Performance-Related Configuration Variables on CPU

The following variables enable you to configure aspects of the OIntel® CPU Runtime for OpenCL™ Applications.

The default configuration offers the most stable performance.

Variable Value Type Default Value Description
CL_CONFIG_USE_FAST_RELAXED_MATH Boolean False If set to True, building kernels occurs with -cl-fast-relaxed-math build option, which enables optimizations for floating-point arithmetic that may violate the IEEE 754 standard and the OpenCL™ numerical compliance requirements.
CL_CONFIG_CPU_RT_LOOP_UNROLL_FACTOR Integer 2 Defines a loop unrolling factor for loops with non-constant trip-count.
Allowed values: [1,16]. Out of bounds values are clamped.
1: disabled.
Example values: 1, 2, 3, 16.
CL_CONFIG_USE_VECTORIZER Boolean   Affects the behavior of the vectorizer of the entire system (or shell instances) until variable gets unset explicitly (or shell(s) terminates).
CL_CONFIG_CPU_VECTORIZER_MODE Integer 0 Sets the vectorization “width” (when CL_CONFIG_USE_VECTORIZER = True).
Allowed values: 0,1,4,8,16
0: the compiler makes heuristic decisions whether to vectorize each kernel, and if so, which vector width to use.
1: no vectorization is done by compiler.

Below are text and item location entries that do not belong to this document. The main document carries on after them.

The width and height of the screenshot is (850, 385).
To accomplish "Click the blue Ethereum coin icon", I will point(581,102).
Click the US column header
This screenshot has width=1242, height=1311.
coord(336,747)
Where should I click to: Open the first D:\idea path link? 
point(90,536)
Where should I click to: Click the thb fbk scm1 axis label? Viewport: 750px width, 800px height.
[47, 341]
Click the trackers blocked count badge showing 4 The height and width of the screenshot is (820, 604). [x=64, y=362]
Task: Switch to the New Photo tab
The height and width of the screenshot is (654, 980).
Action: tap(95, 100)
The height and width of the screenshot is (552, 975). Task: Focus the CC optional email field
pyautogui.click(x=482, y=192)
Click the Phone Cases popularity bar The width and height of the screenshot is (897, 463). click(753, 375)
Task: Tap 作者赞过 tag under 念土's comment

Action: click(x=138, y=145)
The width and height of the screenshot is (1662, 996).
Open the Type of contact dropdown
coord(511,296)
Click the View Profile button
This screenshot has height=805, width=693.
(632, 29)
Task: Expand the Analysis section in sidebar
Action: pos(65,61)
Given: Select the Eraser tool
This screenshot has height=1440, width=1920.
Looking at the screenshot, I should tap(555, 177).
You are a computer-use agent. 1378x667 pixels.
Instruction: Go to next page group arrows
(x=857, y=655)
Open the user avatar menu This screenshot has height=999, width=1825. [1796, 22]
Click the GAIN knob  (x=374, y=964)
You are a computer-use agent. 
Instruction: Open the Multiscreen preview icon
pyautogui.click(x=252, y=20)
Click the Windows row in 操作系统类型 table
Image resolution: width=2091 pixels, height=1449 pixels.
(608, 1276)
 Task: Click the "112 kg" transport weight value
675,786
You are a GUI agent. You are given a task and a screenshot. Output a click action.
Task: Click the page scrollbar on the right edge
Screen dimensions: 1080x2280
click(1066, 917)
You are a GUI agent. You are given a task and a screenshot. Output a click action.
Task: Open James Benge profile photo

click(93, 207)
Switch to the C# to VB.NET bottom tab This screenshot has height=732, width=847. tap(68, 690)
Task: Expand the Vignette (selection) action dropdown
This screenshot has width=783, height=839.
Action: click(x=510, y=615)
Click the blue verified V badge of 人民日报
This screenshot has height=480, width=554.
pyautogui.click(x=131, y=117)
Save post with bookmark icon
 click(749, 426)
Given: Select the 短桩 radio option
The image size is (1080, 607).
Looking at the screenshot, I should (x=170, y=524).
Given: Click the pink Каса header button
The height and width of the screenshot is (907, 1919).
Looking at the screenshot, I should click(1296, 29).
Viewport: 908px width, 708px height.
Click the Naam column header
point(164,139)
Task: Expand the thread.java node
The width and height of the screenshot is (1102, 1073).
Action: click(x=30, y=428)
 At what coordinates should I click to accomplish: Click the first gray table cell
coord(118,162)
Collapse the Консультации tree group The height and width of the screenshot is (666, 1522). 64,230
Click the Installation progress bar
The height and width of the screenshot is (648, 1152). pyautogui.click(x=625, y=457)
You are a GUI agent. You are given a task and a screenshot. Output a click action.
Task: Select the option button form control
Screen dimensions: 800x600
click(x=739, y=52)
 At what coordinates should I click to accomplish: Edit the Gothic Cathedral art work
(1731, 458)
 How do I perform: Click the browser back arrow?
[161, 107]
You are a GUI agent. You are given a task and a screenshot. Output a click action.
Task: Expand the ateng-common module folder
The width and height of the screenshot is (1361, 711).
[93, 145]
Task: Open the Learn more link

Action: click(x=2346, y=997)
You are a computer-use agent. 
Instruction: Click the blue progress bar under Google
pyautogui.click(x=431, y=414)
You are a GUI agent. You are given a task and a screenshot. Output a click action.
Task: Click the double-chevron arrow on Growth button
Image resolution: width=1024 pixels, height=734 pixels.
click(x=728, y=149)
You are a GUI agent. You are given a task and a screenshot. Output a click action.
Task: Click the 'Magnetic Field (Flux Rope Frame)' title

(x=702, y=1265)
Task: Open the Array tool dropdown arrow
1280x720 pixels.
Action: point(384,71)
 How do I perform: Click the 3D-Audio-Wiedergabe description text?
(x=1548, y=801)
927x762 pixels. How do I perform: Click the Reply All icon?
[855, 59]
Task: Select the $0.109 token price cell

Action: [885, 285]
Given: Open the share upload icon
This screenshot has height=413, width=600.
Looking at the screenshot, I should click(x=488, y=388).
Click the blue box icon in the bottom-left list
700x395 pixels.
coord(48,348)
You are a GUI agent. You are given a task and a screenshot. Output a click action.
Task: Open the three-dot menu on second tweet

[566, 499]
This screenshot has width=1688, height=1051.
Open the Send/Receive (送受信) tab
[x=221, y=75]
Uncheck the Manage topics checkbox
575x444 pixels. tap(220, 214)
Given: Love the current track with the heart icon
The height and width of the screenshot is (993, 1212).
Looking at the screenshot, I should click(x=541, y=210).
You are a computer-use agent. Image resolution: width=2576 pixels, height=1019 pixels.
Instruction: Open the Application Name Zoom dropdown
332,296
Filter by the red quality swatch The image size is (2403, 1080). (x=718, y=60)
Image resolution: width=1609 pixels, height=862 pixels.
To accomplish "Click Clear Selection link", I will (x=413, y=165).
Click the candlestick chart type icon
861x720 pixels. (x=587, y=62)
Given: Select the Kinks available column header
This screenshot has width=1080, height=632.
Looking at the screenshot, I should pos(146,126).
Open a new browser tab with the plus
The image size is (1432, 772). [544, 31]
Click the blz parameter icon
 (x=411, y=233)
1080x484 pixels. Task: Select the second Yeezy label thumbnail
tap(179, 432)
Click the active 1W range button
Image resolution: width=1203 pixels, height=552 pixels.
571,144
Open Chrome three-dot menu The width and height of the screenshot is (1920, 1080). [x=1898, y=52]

Explicit vector data types in kernels are left intact (the same as CL_CONFIG_USE_VECTORIZER = False).
CL_CONFIG_CPU_TARGET_ARCH String Autodetect Generates code exclusively for a given target CPU architecture. Allows only lowering the instruction set level supported by CPU.
Allowed values:
  • skx - Generates code for processors that support Intel® Advanced Vector Extensions 512 (Intel® AVX-512) Foundation instructions, Intel® AVX-512 Conflict Detection instructions, Intel® AVX-512 Doubleword and Quadword instructions, Intel® AVX-512 Byte and Word instructions and Intel® AVX-512 Vector Length Extensions for Intel® processors, and the instructions enabled with core-avx2.
  • core-avx2 - Generates code for processors that support Intel® Advanced Vector Extensions 2 (Intel® AVX2), Intel® AVX, SSE4.2 SSE4.1, SSE3, SSE2, SSE, and SSSE3 instructions.
  • corei7-avx - Generates code for processors that support Intel® Advanced Vector Extensions (Intel® AVX), Intel® SSE4.2, SSE4.1, SSE3, SSE2, SSE, and SSSE3 instructions.
  • corei7 - Generates code for processors that support Intel® SSE4.2 Efficient Accelerated String and Text Processing instructions. May also generate code for Intel® SSE4 Vectorizing Compiler and Media Accelerator, Intel® SSE3, SSE2, SSE, and SSSE3 instructions.